Con el recuerdo fresco de la fallida aventura empresarial de Petróleos Mexicanos (Pemex) en Repsol en 2011 –que implicó la adquisición de paquetes accionarios de la compañía española y el alineamiento de la paraestatal con uno de los bandos corporativos que por entonces se disputaban el control de ésta–, la dirigencia de ese consorcio energético trasnacional, encabezado por Antonio Brufau, manifestó en días recientes la voluntad de retomar las relaciones anteriores a dicho episodio con la administración federal entrante.
En la lógica de los intereses de las energéticas trasnacionales por participar en el negocio de exploración, explotación y producción de crudo en territorio nacional –tareas que la legislación confiere exclusivamente a Pemex–, no resulta extraño el borrón y cuenta nueva expresado por la directiva de Repsol, sobre todo en un momento en que la riqueza petrolera del país se ha visto acrecentada por el hallazgo reciente de yacimientos en el Golfo de México y en el que esa compañía se encuentra en búsqueda de oportunidades de negocio que le ayuden a subsanar pérdidas ocasionadas por la nacionalización de YPF decretada por el gobierno argentino a principios de año.
Lo verdaderamente preocupante, en todo caso, es la postura de la administración federal saliente ante el inocultable interés de los capitales trasnacionales –particularmente de Repsol– por desmantelar Pemex, y la previsible continuidad del gobierno entrante en ese rumbo entreguista y depredador. Baste recordar que el actual gobierno federal mexicano se ha caracterizado por un trato extremadamente obsecuente frente a la compañía ibérica, caracterizado por el otorgamiento de múltiples concesiones para la explotación petrolera, en contravención de los términos del artículo 27 constitucional; por el involucramiento de la Comisión Federal de Electricidad en adquisiciones masivas de energía producida por esa y otras corporaciones extranjeras, en detrimento de los consumidores, y por el referido incremento –de casi 100 por ciento– en la participación accionaria de Pemex en Repsol, el cual tuvo visos de ser una suerte de rescate de la empresa.
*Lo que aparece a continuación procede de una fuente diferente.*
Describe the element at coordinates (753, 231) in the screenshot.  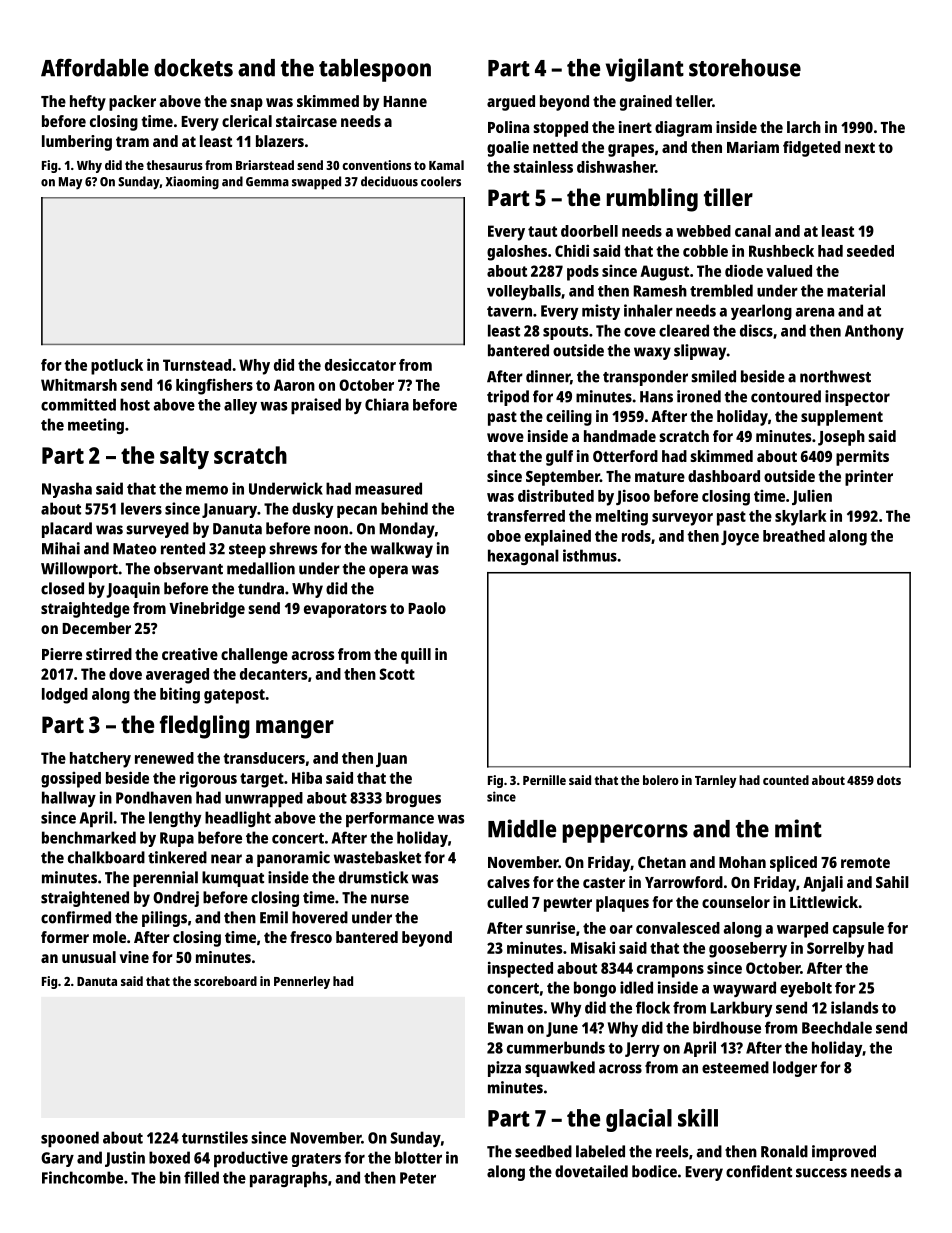
I see `canal` at that location.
Con esta última maniobra, por añadidura, la administración calderonista fortaleció los vínculos de dependencia entre ambas compañías –las cuales son, en principio, competidoras en el mercado internacional de hidrocarburos– y condicionó las decisiones de la paraestatal a uno de los bloques empresariales en el interior de Repsol.
Los planes de la petrolera internacional de consolidar y profundizar esa posición de privilegio en el nuevo sexenio tienen perspectivas halagüeñas, a juzgar por el anuncio del equipo de Enrique Peña Nieto de que el año entrante se buscará concretar una reforma energética que permita la participación de capital privado en la industria nacional de los hidrocarburos, y ante los ofrecimientos de ayuda formulados por el mexiquense a las trasnacionales de España, como Repsol, en el contexto de su reciente viaje a ese país.
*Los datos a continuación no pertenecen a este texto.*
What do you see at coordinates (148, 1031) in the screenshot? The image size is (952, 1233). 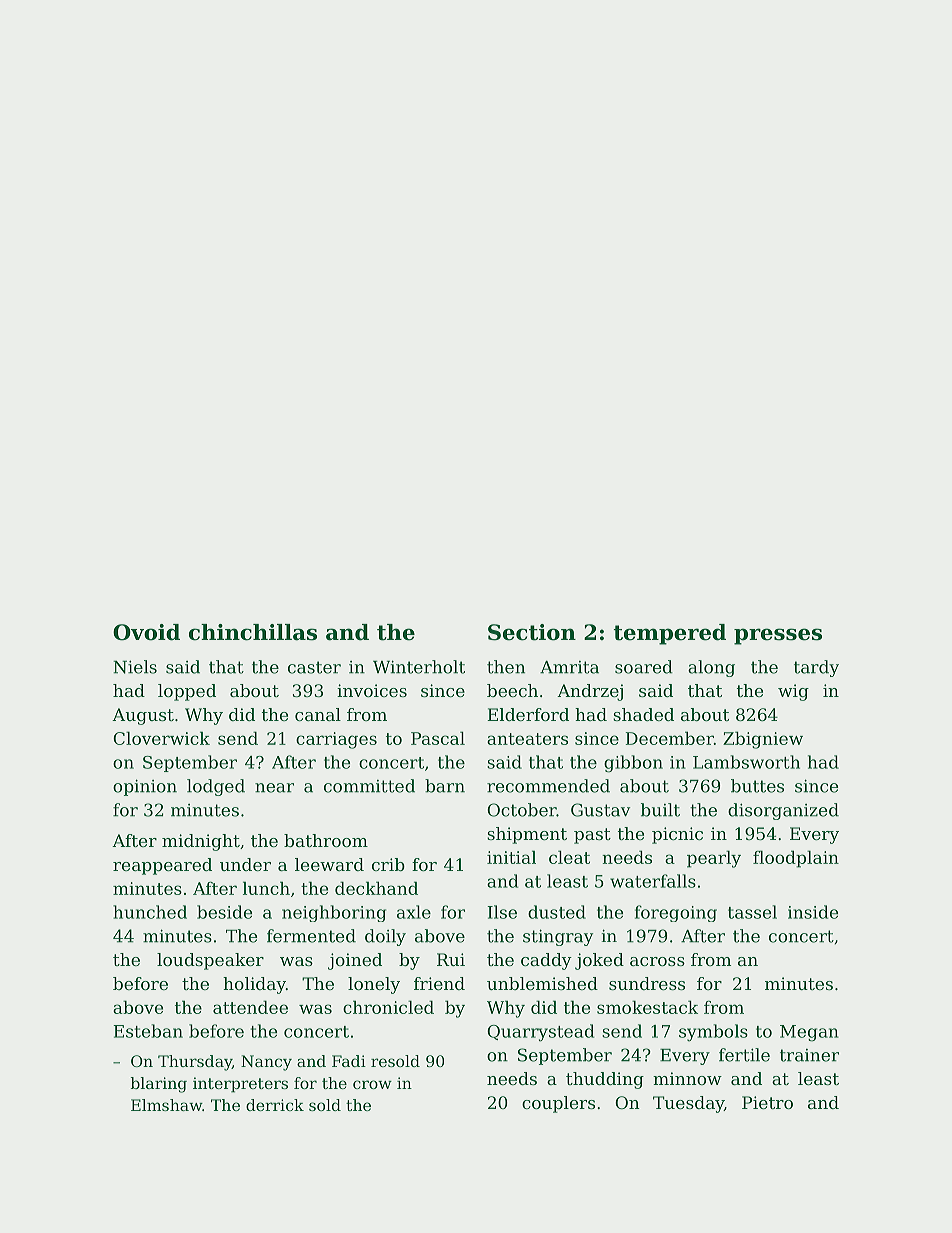 I see `Esteban` at bounding box center [148, 1031].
Es necesario, pues, que la sociedad se mantenga alerta frente a lo que se presenta, desde ahora, como un nuevo intento por hacer avanzar –en favor de Repsol y de otras compañías– el designio privatizador de la industria petrolera que fue ampliamente rechazado hace cuatro años, y que representa un riesgo considerable para el país en términos sociales y económicos.